4.5.4 Adopt alliance chain credit investigation to meet the standard of Chinese information security protection

It’s the best choice for the blockchain credit investigation agencies to adopt the alliance chain architecture at present, because this technical architecture not only conforms to the national information security protection standards, but also is more suitable for credit investigation agencies to promote business activities. When applying for the establishment of a personal credit agency in accordance with the regulations of Guide for the Service of Approval Items of Credit Investigation Agencies Engaged in Personal Credit Investigation Business issued by People’s Bank of China in 2019 [40], personal credit information system conforms to the standard of national information security protection level II or above, and as mentioned above, the public chain credit investigation framework cannot meet the above standards. From the perspective of technical architecture, credit investigation agencies adopting the structure of alliance chain or private chain can meet China’s information security protection standards, because their technical architectures are more reliable in controlling node access, blockchain system security, service performance, system operation and other aspects, and can exclude the existence of invalid nodes and malicious nodes. However, the proprietary chain architecture is not conducive to promote business activities by credit investigation agencies, because the proprietary chain is still a blockchain multi-node operation structure. However, each node does not have block write permission, and all kinds of credit information can only be recorded inside the credit investigation agency, which hinders the timely update of credit information. In addition, each node doesn’t necessarily have read permission, only when there is a need to open it by the credit agency, so it is not conducive to the customer of the credit agency to inquire the required credit information.
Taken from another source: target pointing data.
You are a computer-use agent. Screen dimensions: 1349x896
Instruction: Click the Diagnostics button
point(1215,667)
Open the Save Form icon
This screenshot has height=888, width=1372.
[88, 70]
Therefore, it’s the most suitable choice for the blockchain credit institution to adopt the alliance chain architecture at present.

5 Conclusion

The traceability of blockchain enables all related steps from data collection to transaction, circulation, computation and analysis to be kept in the blockchain and the data quality to become unprecedently trustable. The correctness of data analysis outcome and data mining effect are also better guaranteed. Now the blockchain technology has been applied to the big data-based credit service industry of China, including the data exchange platform mode and common construction and sharing data platform mode, in order to achieve data sharing and conquer the problem about islands of information. But when it comes to the practical employment and development, there are still many challenges in front of blockchain-based credit service industry in China. Active endeavors are needed in terms of technology and legislation in order to meet the future market demand.